La garganta es objeto de gran parte de las consultas
al otorrino durante el invierno. Te enseñamos cómo
aliviar sus afecciones
Además de por infecciones sin
importancia de tipo viral (gripes y resfriados), las molestias de garganta
pueden estar desencadenadas por otros factores puntuales: el aire seco del
invierno; ser fumador o estar en continuo contacto con el humo del tabaco;
manipular o inhalar ciertas sustancias irritantes… De igual manera, el dolor
de garganta puede deberse a una infección de tipo bacteriano (estreptococo, haemophillus), en cuyo caso (y
sólo en este caso) deben recetarse antibióticos. Los síntomas suelen iniciarse con una sensación molesta en la garganta
que causa dolor al respirar, tragar o hablar; enrojecimiento, fiebre, ganglios
hinchados y sensibles en el cuello, presencia de puntos de pus y dolor de oídos.
Así puedes librarte de él
- Lávate las manos con frecuencia y no compartas
vasos, servilletas u otros utensilios. - Evita en lo posible el contacto con otras
personas que tengan dolor de garganta. - No fumes y restringe el contacto con fumadores y con
zonas con mucho humo. - Procura quedarte el mayor tiempo posible dentro
de casa o en la oficina los días en que los niveles de contaminación sean
muy altos. - Evita tocar los teléfonos públicos o las fuentes
de agua potable con la nariz o la boca. - Lleva bufanda a fin de abrigar correctamente la
garganta y tápate la boca para protegerte de la polución, el humo y las
toses y estornudos de los demás.
Remedios que calman el ?ardor?
- Toma varias veces al día un vaso de agua
templada con zumo de limón y una cucharadita de miel. Este nutriente tiene
una acción antitusígena, sedante y suavizante
de las mucosas de las vías respiratorias. - Chupa caramelos duros o pastillas para la
garganta de venta en farmacia. Alivian la sequedad, refrescan y aumentan
la producción de saliva. - Prueba a hacer gárgaras con enjuagues bucales
específicos o con agua tibia salada, varias veces al día. - Aumenta la ingesta de líquidos para hidratar la
zona y usa un humidificador para evitar que el ambiente se reseque en
exceso. - Prueba a tomar un caldo caliente de verduras.
Fármacos: cuándo y cuáles
- En el caso de las inflamaciones (faringitis), si no hay fiebre o ésta es
moderada y va acompañada de síntomas típicos de gripe y resfriado
(mucosidad, lagrimeo, congestión nasal…), el tratamiento es meramente
sintomático y se realiza mediante la administración de analgésicos
comunes, antiinflamatorios, antihistamínicos con
vitamina C, pastillas para la garganta y remedios caseros. El cuadro
mejora por sí solo al cabo de 5-7 días. - Si el dolor va acompañado de fiebre leve o
moderada y hay presencia de pus, puede tratarse de una infección bacteriana, en cuyo caso el médico prescribirá
antibióticos. También se tratan con antibioterapia
las amigdalitis causadas por estreptococos, caracterizadas por una
inflamación de las amígdalas, las cuales adoptan un color rojo intenso,
con presencia de pus y una membrana blanca y delgada.

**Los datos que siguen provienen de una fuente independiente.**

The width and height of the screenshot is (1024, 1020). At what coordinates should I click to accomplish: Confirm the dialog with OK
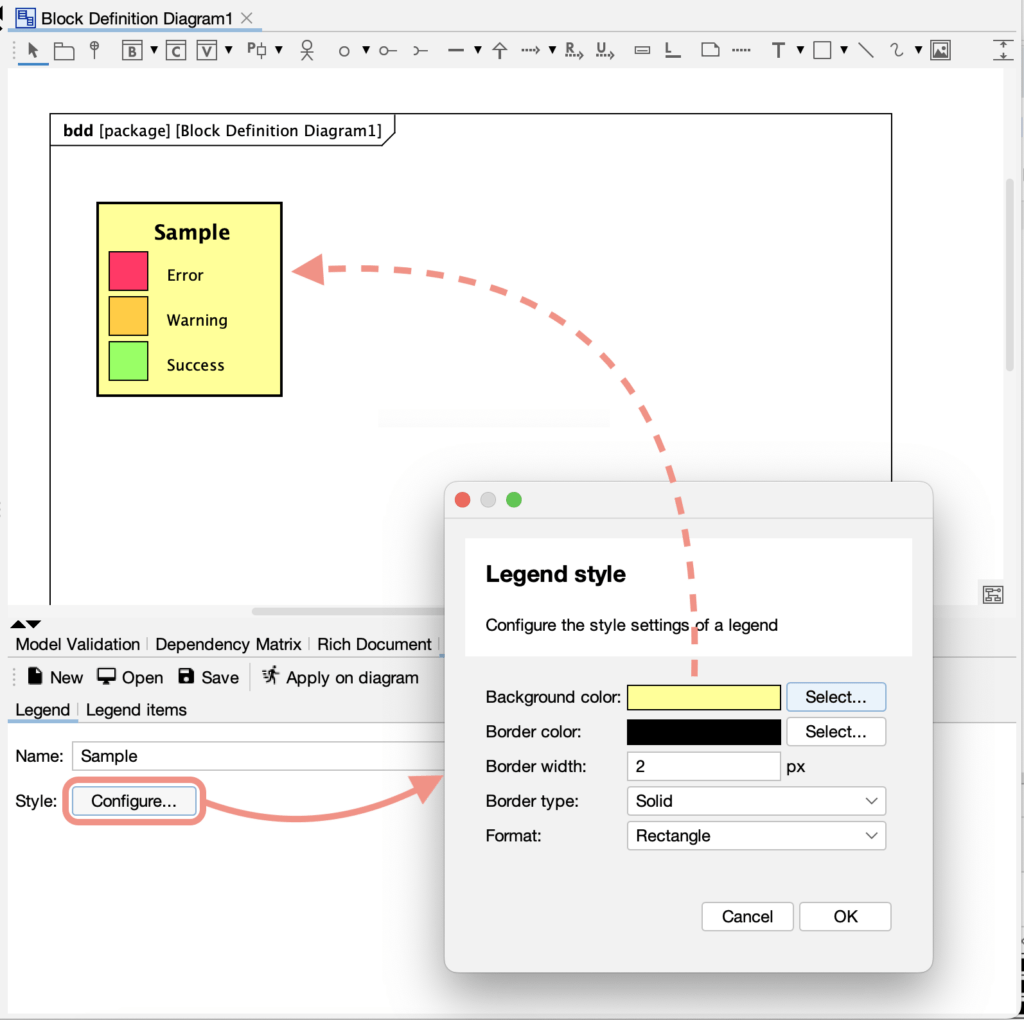(845, 917)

Cultivos: ¿son necesarios?
Siempre que un dolor de
garganta sea severo, dure más tiempo de lo habitual (5-7 días) y no esté
asociado a una alergia o irritación, hay que consultar con el médico, y lo mismo si se presentan algunos de los
siguientes síntomas: dificultad para respirar, tragar o abrir la boca; dolor en
las articulaciones o en el oído, erupción, fiebre alta, bulto en el cuello o
ronquera que dure más de dos semanas.
Los cultivos obtenidos de cepillados faríngeos (muestra de pus o moco
extraída de la parte posterior de la garganta con un bastoncito con punta de
algodón) se realizan en aquellos casos en los que se sospecha que la infección
tiene un origen bacteriano. Esta muestra se envía al laboratorio, dónde se
determina si hay o no presencia de bacterias y, en caso afirmativo, éstas se
cultivan y se determina qué antibióticos son eficaces.